First female boss at Ford's Dearborn truck plant shares secrets to success
Manzano's passion for vehicles began at a young age
DEARBORN, Mich. – Ford's stock jumped Thursday on the heels of strong first-quarter earnings and that's largely because of its popular trucks.
Debbie Manzano is the first female boss at the Dearborn truck plant and she's sharing her secret to success and the reason why her passions run so deep.
When Manzano was a young girl she loved to tell people her father brought home some really cool cars and now their roles are reversed and he's the one bragging to his friends about his daughter's job.
Manzano is in charge of building the best selling pickup truck in America.
"We hit over a million vehicles in 2018 for F-Series overall and it is exhilarating and it's my passion," she said.
When she was fresh out of college she started working at the Rouge truck plant. Over her career she made stops at six factories including the Flat Rock Assembly plant, home of the Mustang. She made her way back to Dearborn, where her career began, and now she's the boss.
"I love vehicles, I love building, I think it's really exciting. The first day I stepped onto an assembly plant, when I saw that first vehicle come off the line, it gives you chills," she said.
She's the plant's first female manager and is in charge of roughly 4,300 employees.
Her passion for cars started at a young age. Her father was born in Austria and came to North America during World War II.
"My dad grew up in the automotive business. He started off as an hourly employee worked his way into supervision," she said."My dad, he never had a chance to go to college, he immigrated into Canada from Europe so I always saw what it did for him and his family."
She said she has had good mentors along the way who taught her how to get to the top through hard work.

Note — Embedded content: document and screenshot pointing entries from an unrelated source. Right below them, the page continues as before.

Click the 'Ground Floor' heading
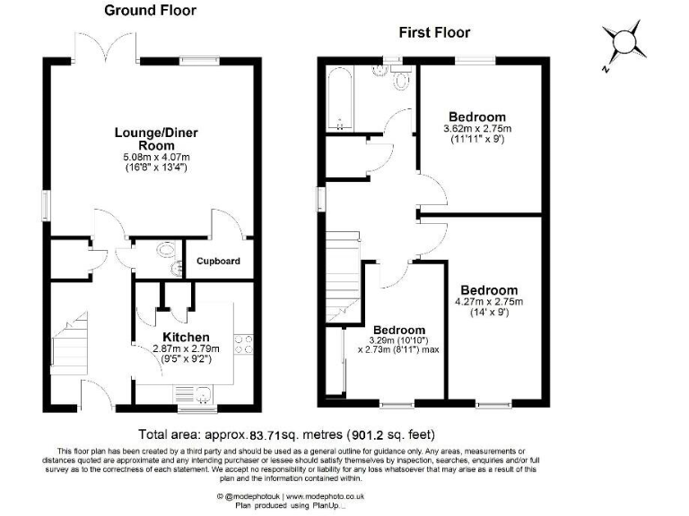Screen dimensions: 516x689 [150, 11]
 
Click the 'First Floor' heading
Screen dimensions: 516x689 [437, 33]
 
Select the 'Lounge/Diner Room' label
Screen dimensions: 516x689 [155, 139]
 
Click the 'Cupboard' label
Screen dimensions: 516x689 [219, 262]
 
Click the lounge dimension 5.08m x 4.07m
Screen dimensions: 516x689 [155, 158]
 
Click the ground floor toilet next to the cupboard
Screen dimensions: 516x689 [167, 252]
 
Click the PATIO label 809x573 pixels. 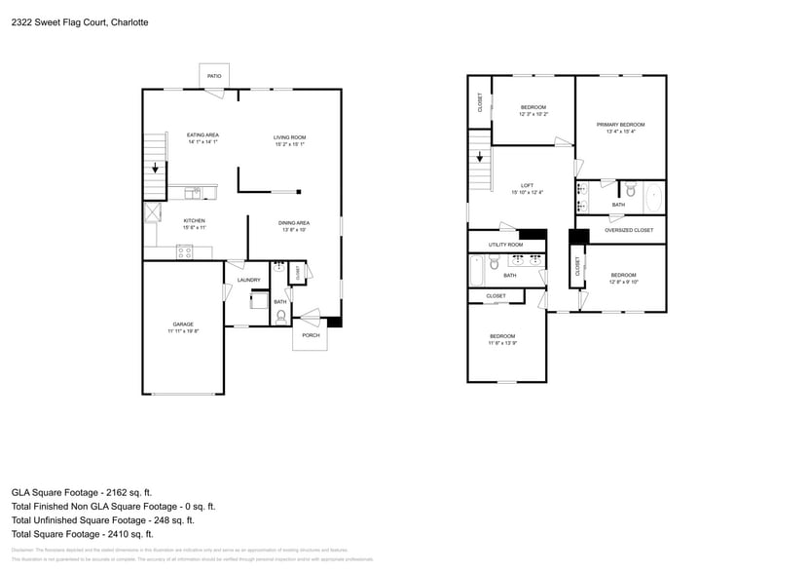[x=213, y=76]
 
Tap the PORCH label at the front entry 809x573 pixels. [x=311, y=335]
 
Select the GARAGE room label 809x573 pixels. [x=183, y=325]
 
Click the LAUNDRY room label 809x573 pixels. [x=248, y=281]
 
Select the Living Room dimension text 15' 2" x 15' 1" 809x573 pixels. [x=289, y=144]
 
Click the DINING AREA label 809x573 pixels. [x=295, y=222]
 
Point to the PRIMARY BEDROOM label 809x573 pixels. [x=620, y=125]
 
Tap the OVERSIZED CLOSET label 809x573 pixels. [x=628, y=231]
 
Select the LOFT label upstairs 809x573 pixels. [x=527, y=185]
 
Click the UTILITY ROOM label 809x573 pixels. [x=505, y=245]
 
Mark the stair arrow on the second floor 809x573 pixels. [x=479, y=156]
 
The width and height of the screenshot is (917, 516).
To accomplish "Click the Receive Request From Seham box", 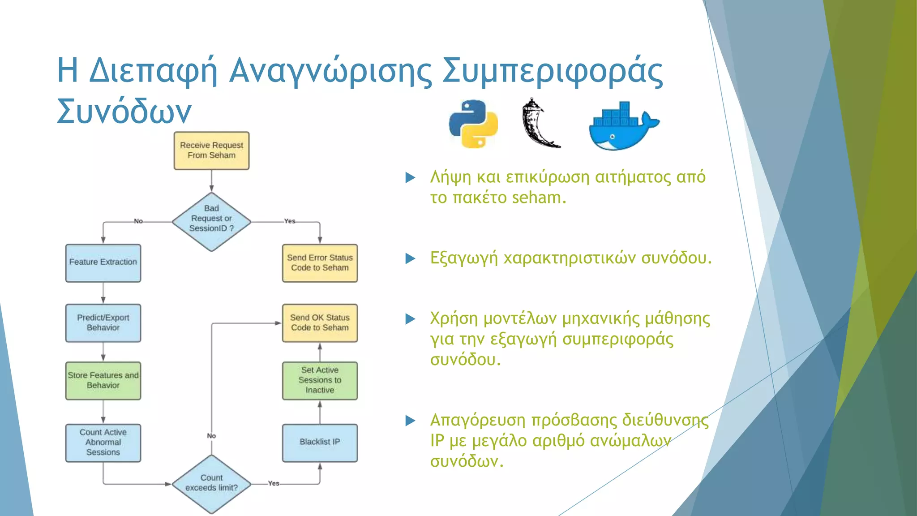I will coord(211,150).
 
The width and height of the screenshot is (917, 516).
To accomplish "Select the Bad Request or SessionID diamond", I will coord(211,222).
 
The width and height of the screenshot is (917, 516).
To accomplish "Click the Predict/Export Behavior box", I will coord(103,323).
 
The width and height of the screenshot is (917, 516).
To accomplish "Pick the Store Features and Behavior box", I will coord(103,381).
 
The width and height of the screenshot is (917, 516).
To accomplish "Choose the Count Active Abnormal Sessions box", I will coord(103,443).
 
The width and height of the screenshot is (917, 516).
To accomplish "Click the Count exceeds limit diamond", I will coord(211,484).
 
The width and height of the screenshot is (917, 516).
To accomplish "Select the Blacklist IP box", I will coord(320,443).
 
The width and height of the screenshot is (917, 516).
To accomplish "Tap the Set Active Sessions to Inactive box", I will coord(320,381).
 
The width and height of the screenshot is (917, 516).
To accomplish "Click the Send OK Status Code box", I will coord(320,323).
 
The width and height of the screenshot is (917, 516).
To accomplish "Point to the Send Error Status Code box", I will coord(320,263).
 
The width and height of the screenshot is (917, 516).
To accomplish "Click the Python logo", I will coord(473,124).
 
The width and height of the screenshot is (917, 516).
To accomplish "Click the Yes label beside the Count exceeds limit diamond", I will coord(274,484).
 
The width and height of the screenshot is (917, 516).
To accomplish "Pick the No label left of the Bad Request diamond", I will coord(138,221).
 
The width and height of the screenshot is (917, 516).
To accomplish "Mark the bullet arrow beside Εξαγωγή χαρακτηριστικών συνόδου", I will coord(410,258).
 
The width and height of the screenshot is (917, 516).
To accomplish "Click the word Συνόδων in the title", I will coord(124,111).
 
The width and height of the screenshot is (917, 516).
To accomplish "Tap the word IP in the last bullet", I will coord(437,441).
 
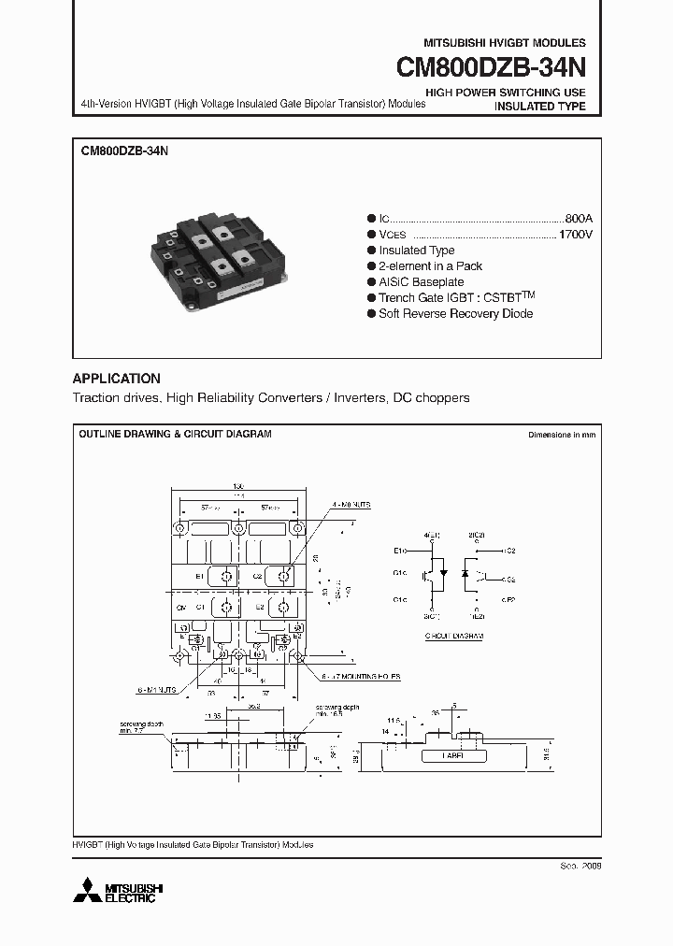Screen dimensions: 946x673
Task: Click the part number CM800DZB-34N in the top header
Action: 492,68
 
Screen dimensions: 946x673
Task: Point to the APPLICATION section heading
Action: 117,379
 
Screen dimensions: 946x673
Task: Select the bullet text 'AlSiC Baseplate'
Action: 421,281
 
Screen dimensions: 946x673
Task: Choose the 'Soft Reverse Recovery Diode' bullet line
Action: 455,313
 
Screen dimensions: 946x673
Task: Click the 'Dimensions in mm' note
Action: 561,436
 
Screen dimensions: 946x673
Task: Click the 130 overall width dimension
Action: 237,487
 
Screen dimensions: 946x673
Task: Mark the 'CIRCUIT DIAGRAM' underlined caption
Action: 454,636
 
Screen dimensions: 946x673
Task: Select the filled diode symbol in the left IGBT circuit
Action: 442,572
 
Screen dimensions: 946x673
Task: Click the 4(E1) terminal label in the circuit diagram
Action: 431,535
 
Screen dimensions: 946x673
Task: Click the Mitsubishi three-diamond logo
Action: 91,890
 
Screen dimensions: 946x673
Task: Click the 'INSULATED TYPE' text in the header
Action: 539,107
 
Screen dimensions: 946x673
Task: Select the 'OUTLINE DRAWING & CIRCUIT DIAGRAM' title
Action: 175,435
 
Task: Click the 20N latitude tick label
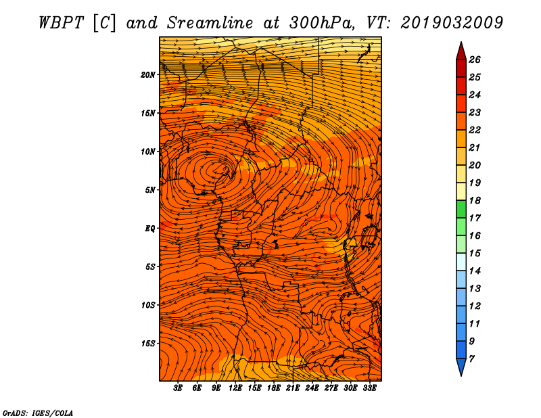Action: point(148,75)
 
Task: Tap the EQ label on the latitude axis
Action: point(150,229)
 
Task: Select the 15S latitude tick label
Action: point(148,344)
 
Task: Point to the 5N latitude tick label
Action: point(150,190)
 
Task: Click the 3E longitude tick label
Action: point(178,388)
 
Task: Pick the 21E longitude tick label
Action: point(293,388)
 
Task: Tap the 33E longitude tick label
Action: point(369,388)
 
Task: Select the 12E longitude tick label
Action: point(235,388)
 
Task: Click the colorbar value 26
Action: point(475,60)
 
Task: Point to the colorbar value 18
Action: point(475,200)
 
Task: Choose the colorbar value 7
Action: point(471,359)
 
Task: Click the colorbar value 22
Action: point(475,130)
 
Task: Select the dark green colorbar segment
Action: point(461,209)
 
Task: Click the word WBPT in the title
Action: point(62,23)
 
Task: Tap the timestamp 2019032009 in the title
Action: point(452,23)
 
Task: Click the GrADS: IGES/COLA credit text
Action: point(38,413)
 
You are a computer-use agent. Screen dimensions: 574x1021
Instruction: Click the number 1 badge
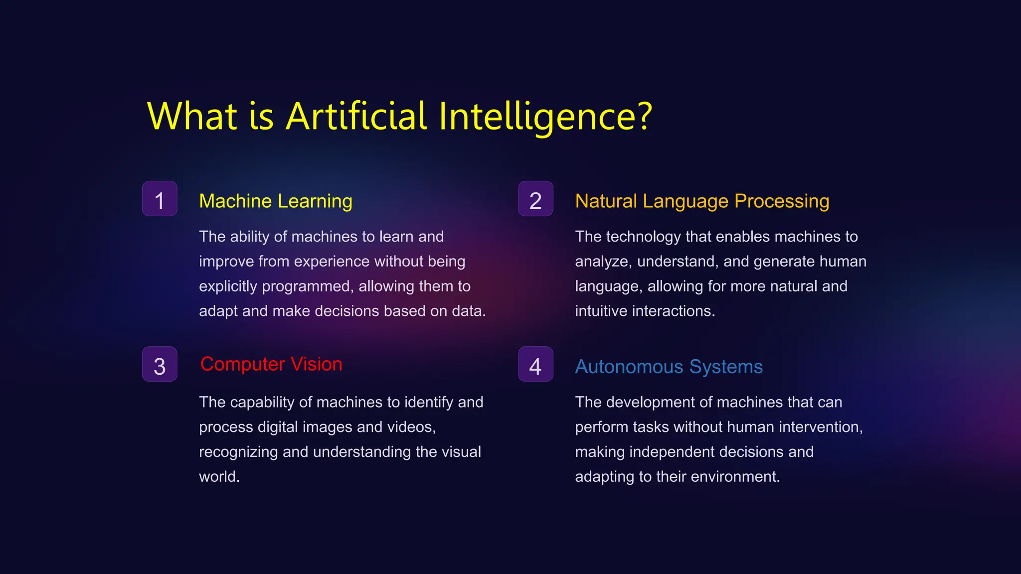[x=160, y=199]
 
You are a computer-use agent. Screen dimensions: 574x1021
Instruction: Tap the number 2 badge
[x=535, y=199]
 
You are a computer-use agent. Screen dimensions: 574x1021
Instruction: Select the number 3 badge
[x=160, y=364]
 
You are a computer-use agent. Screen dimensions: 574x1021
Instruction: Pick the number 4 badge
[x=535, y=364]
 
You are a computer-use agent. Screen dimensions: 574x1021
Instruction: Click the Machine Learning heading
[x=276, y=201]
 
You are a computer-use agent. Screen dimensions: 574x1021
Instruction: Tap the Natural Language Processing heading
[x=702, y=201]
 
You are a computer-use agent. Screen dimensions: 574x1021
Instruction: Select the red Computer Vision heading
[x=271, y=364]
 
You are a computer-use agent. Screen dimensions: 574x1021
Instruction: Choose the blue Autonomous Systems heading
[x=669, y=367]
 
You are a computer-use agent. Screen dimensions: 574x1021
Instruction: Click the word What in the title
[x=192, y=116]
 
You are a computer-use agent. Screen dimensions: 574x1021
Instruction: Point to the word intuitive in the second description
[x=601, y=311]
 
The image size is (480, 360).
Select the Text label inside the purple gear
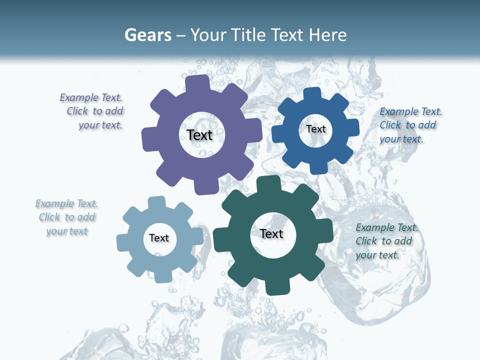200,135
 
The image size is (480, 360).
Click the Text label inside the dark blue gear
316,129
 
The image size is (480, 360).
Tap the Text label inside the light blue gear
159,238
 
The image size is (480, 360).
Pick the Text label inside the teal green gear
272,234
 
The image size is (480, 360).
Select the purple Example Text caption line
91,98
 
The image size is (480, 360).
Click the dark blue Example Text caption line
410,112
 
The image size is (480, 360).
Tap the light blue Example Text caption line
66,204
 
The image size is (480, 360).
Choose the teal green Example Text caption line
387,228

"I was never scared to do 12 plus hours a day seven days a week. I never shy away from it, I actually enjoy it. My dad was like, a workaholic, so I think I get it from him," she said.
Manzano has made it her personal passion to support young women in manufacturing.
"There are more men in this business than women so we are working on how to advocate for women so we've been working on that sponsorship to help sponsor women," she said. "It's just a great career path we just need to show people that it's a clean environment, it's a respectful environment, it's a safe environment."
Currently, Ford has 28 plants in North America with only three other women in charge. At the Dearborn plant a quarter of the employees are women.